**Records provided:**

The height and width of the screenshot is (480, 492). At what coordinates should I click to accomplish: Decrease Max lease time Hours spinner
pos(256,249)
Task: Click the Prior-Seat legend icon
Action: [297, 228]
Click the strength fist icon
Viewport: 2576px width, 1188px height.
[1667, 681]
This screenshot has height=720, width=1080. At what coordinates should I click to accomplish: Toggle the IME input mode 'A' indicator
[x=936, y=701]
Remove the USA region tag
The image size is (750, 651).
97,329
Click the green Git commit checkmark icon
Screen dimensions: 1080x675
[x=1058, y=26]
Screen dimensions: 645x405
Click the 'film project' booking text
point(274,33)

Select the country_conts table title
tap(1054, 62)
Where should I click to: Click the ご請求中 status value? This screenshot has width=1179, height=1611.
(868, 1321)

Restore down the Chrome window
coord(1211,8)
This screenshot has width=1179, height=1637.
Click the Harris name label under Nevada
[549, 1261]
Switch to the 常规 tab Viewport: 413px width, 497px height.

**Brief:**
Go through the listing and copy all of it exactly.

**Result of this exercise:**
The height and width of the screenshot is (480, 492). At what coordinates should I click to accomplish: Decrease Max lease time Hours spinner
pos(256,249)
Task: Click the Prior-Seat legend icon
Action: [297, 228]
Click the strength fist icon
Viewport: 2576px width, 1188px height.
[1667, 681]
This screenshot has height=720, width=1080. At what coordinates should I click to accomplish: Toggle the IME input mode 'A' indicator
[x=936, y=701]
Remove the USA region tag
The image size is (750, 651).
97,329
Click the green Git commit checkmark icon
Screen dimensions: 1080x675
[x=1058, y=26]
Screen dimensions: 645x405
Click the 'film project' booking text
point(274,33)

Select the country_conts table title
tap(1054, 62)
Where should I click to: Click the ご請求中 status value? This screenshot has width=1179, height=1611.
(868, 1321)

Restore down the Chrome window
coord(1211,8)
This screenshot has width=1179, height=1637.
Click the Harris name label under Nevada
[549, 1261]
Switch to the 常规 tab Viewport: 413px width, 497px height.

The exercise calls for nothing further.